STUDY TEXT:
== Segment start ==

The French, of course, set the benchmark for generating clean, safe and reliable nuclear power; they’ve been doing so for nearly 60 years and still get over 75% of their electricity from their nuclear plants, and export large volumes of what they generate to power starved Germans and Brits.

Meanwhile, Australia sits as the only G20 Nation to not employ nuclear power. With the power pricing and supply catastrophe out in Europe, Australia’s legislated ban on nuclear power looks positively insane.

Australia holds the world’s largest uranium reserves and, despite its shifting policy of limiting the number of mines and states that have banned them, is the world’s third-largest uranium exporter. Happy to export it, but too dim to use it ourselves.

That Australia, among the world’s largest uranium exporters, doesn’t rely on nuclear power astonishes those from the 30 countries where you’ll find nearly 450 nuclear reactors currently operating – including the French, Americans, Canadians, Japanese and Chinese. Another 15 countries are currently building 60 reactors among them. Nuclear power output accounts for over 11% of global electricity production. But not a lick of it in Australia.

In 1998, the Federal government enacted legislation that prohibits nuclear power generation in any form. The Environment Protection and Biodiversity Conservation Act and the Australian Radiation Protection and Nuclear Safety Act, specifically prohibit nuclear fuel fabrication, power, enrichment or reprocessing facilities.

The article below was drawn by Queensland Nationals Senator, Matt Canavan – who is one of this country’s best advocates for nuclear power. But, as Matt explains, with everything on its side, nuclear power hardly needs an advocate, at all.

== Segment end ==

TASKS TO CARRY OUT:
1. From the passage on Australia and nuclear power, list the nationalities it gives as examples of people from the countries where nuclear reactors are currently operating.
2. Write the next part of the passage on Australia and nuclear power, picking up after its final sentence.

RAW DATA:
== Segment start ==

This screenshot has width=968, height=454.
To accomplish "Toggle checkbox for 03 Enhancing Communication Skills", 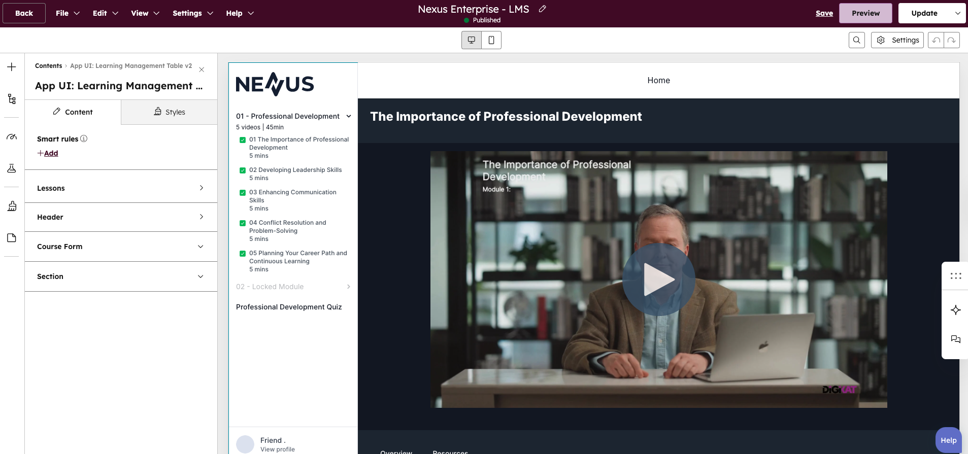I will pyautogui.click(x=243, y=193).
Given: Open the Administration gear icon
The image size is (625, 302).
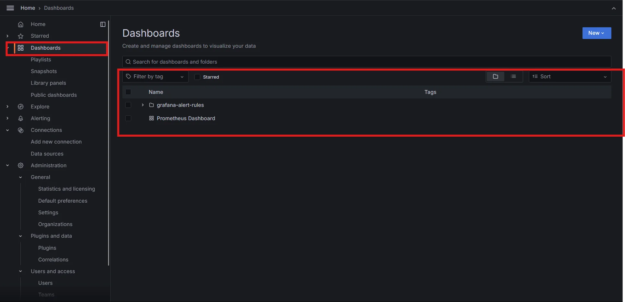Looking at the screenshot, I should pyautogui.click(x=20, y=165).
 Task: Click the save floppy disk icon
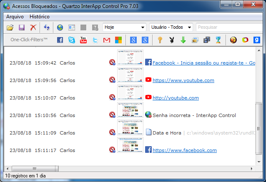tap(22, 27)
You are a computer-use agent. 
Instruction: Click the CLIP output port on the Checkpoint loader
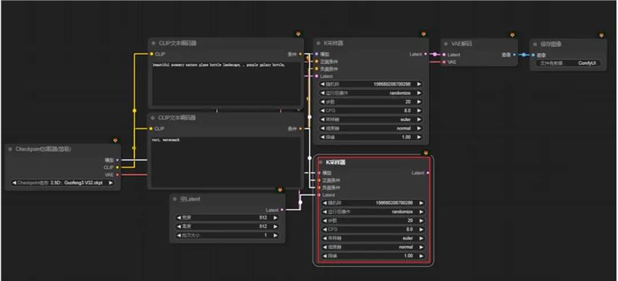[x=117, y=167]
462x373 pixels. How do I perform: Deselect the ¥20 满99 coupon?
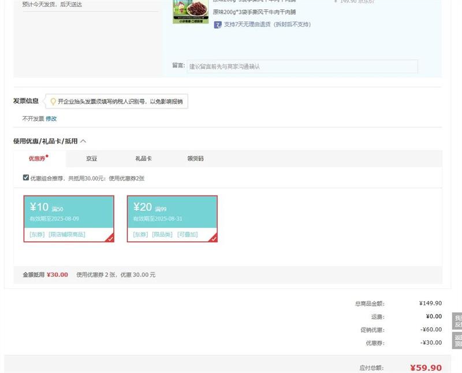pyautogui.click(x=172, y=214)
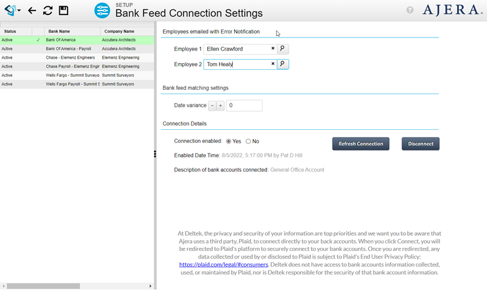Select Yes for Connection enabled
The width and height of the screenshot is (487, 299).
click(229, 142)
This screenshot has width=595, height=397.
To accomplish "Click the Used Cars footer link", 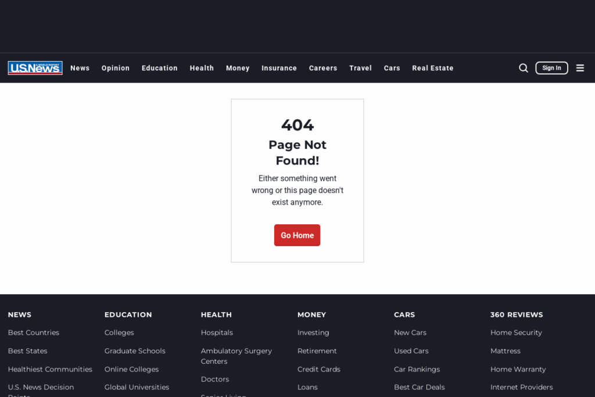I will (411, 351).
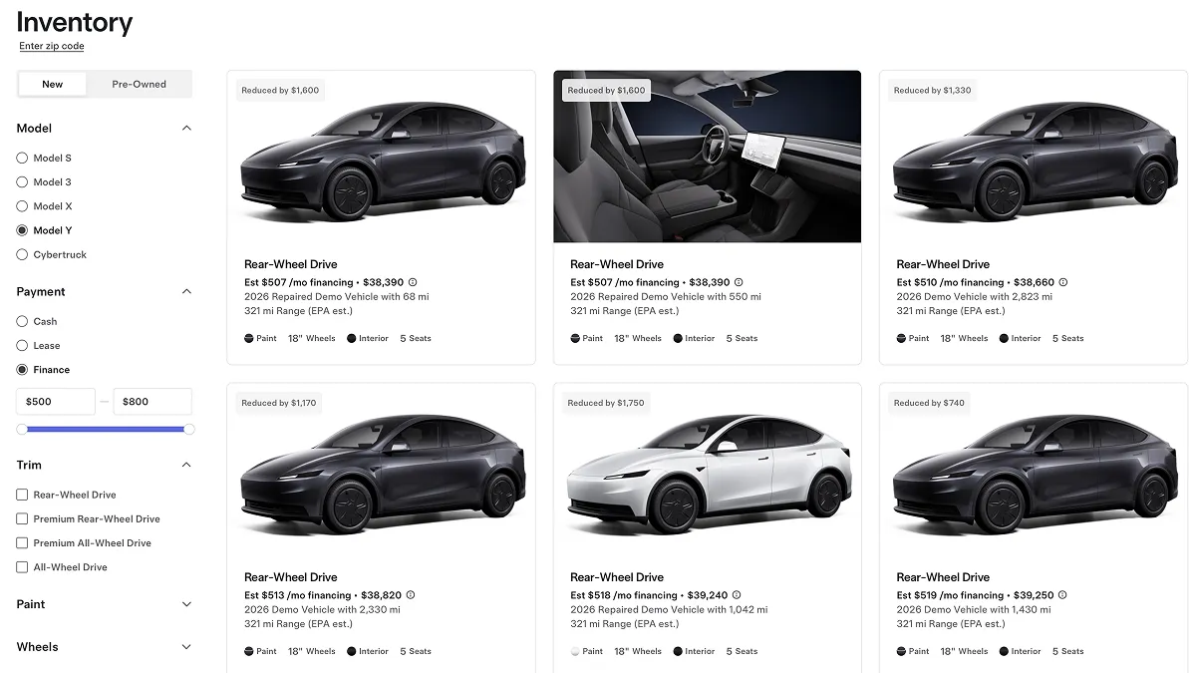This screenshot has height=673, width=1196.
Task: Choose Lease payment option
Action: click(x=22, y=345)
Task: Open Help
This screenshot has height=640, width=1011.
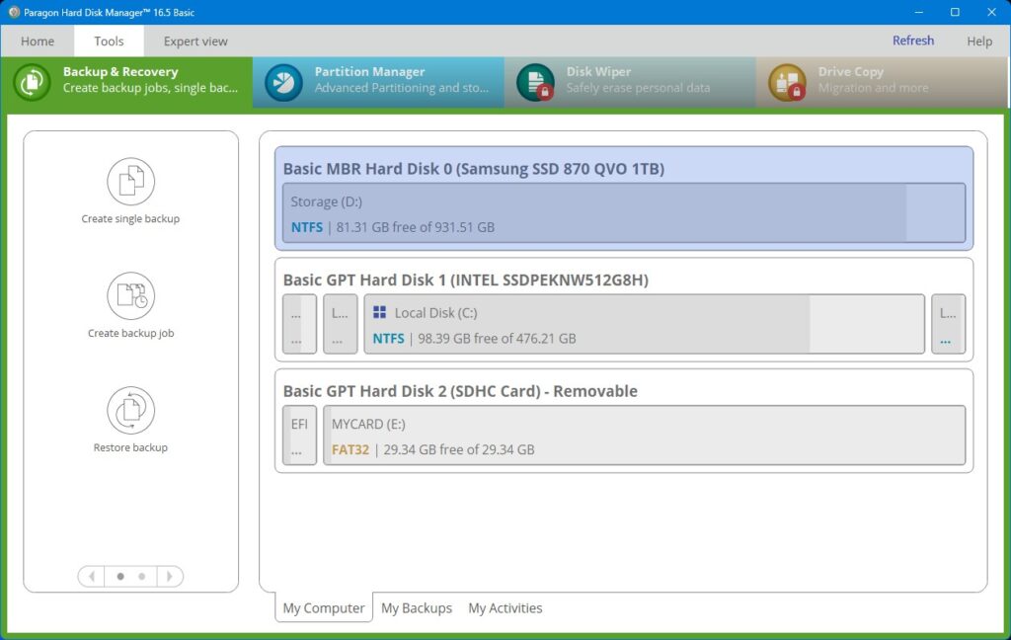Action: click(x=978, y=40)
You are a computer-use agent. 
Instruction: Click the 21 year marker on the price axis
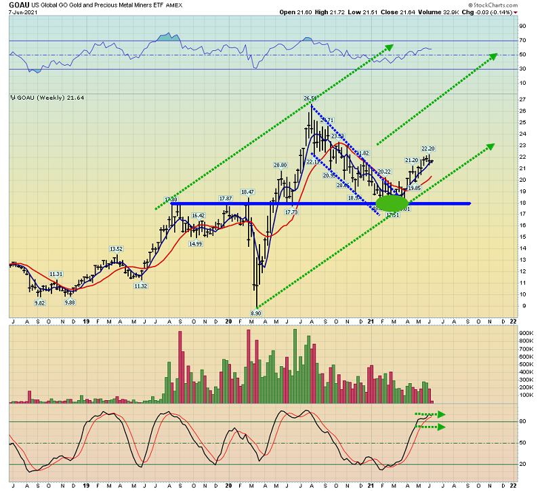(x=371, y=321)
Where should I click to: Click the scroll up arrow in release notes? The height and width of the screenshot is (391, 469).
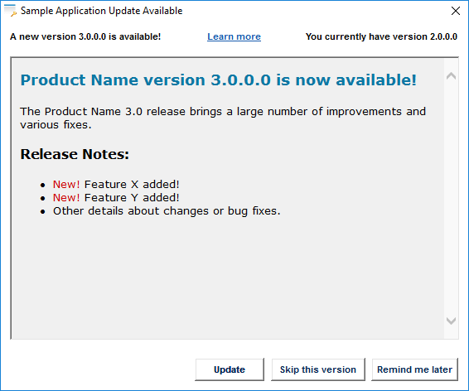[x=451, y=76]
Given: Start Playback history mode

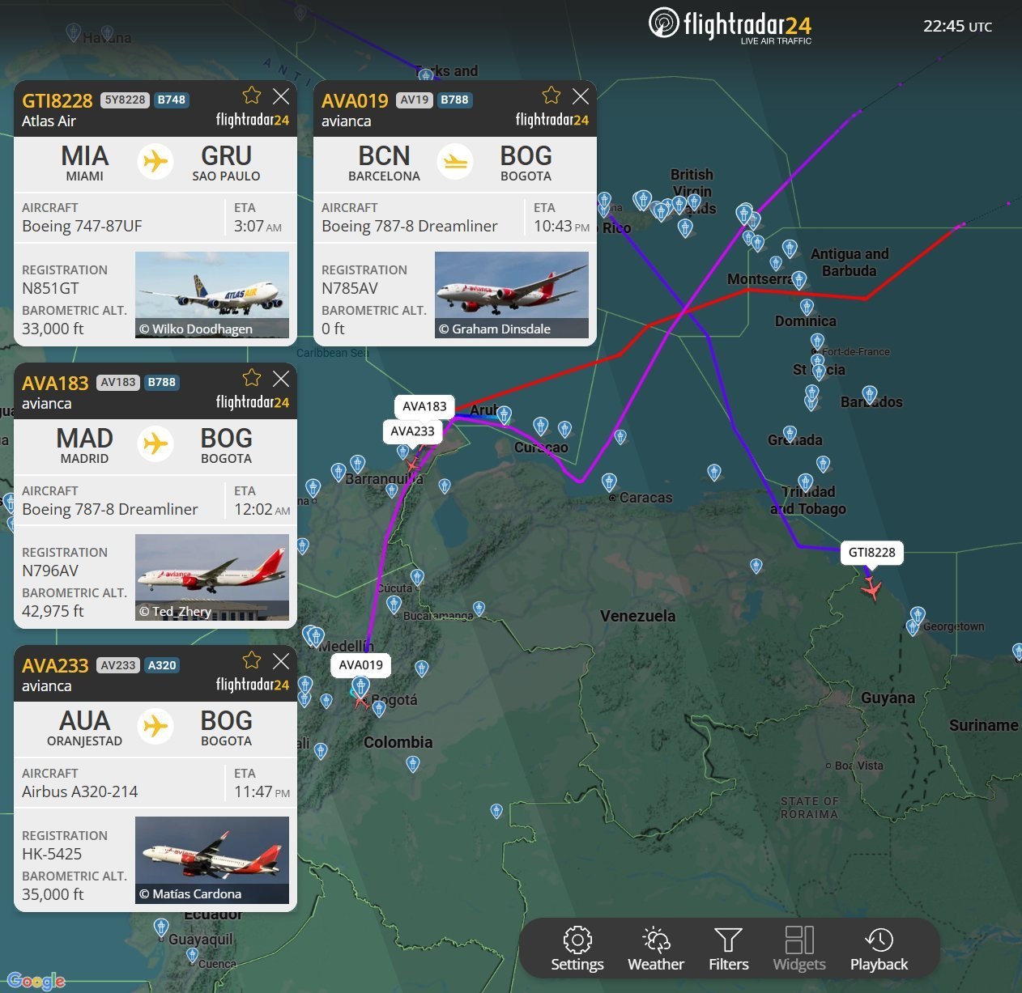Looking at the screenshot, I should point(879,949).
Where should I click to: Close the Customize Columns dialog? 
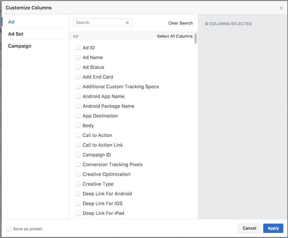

== Segment end ==

OUTPUTS FOR THE TASKS:
1. French, Americans, Canadians, Japanese, Chinese

2.
Australia left out in the cold in nuclear renaissance
The Australian
Matt Canavan
4 October 2022

Many would not know there is a nuclear reactor just 30km from Sydney’s CBD. The Lucas Heights nuclear reactor does not produce electricity but medicines, which one in every two Australians will need during their lifetime.

Ironically, it is also the reason Australia maintains a unique ban on nuclear energy. In 1998, the Howard government needed to pass legislation to rebuild the Lucas Heights reactor. To get the bill through the Senate, the government agreed to a Labor and Greens amendment to ban nuclear energy. The debate in the Senate on the nuclear ban idea took fewer than 30 minutes.

In the 1990s, Australia had a young fleet of coal-fired power stations and banning nuclear appeared an easy concession to make. Now Australia is left as the only large rich nation to have a ban on nuclear energy and we are at risk of being left behind.

Nuclear energy is going through a renaissance. France has plans to build 14 nuclear plants, Britain wants to build one every year, and the development of small modular reactors promises lower costs and easier waste solutions.

Even without these developments, Australia’s ban makes no sense. We should prohibit an energy alternative only if it is unsafe or would do significant harm to our environment. Nuclear energy is safe and it would be good for the environment.

According to the website Our World in Data, nuclear energy has the second lowest fatalities per unit of electricity produced, even lower than wind energy and only slightly higher than solar energy.

Nuclear is much safer than the use and transportation of flammable fuels such as coal, gas or hydrogen. Nuclear is the greenest form of modern energy because it produces an enormous amount of energy from small amounts.

Canadian economic analyst Vaclav Smil, in his book Power Density: A Key to Understanding Energy Sources and Uses (MIT Press), writes that a single Coke can of uranium can provide you enough energy for your whole life.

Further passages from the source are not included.